● **REQUIRED TASK**: Rewrite the data from the line containing "Rejoins-nous ! (358, 19)" through the end, changing "formules" to "offres" and keeping everything else the same.

● **SUPPLIED ENTRIES**:
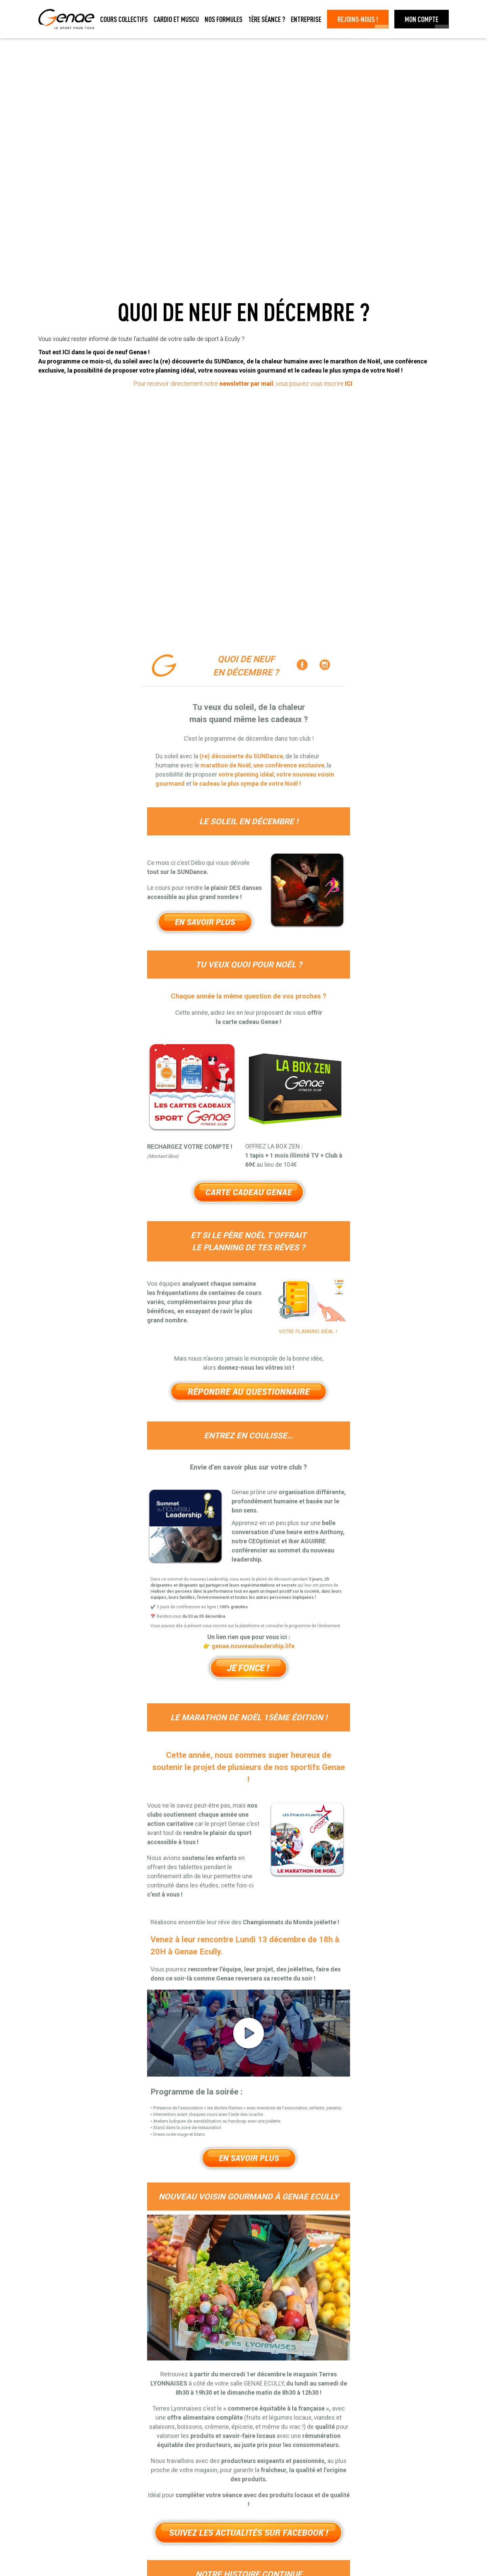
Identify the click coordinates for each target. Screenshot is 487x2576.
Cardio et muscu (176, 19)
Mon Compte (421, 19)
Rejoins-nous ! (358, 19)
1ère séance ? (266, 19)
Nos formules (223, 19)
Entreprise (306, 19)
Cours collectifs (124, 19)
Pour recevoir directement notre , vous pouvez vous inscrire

● **RESULT**:
Rejoins-nous ! (358, 19)
1ère séance ? (266, 19)
Nos offres (223, 19)
Entreprise (306, 19)
Cours collectifs (124, 19)
Pour recevoir directement notre , vous pouvez vous inscrire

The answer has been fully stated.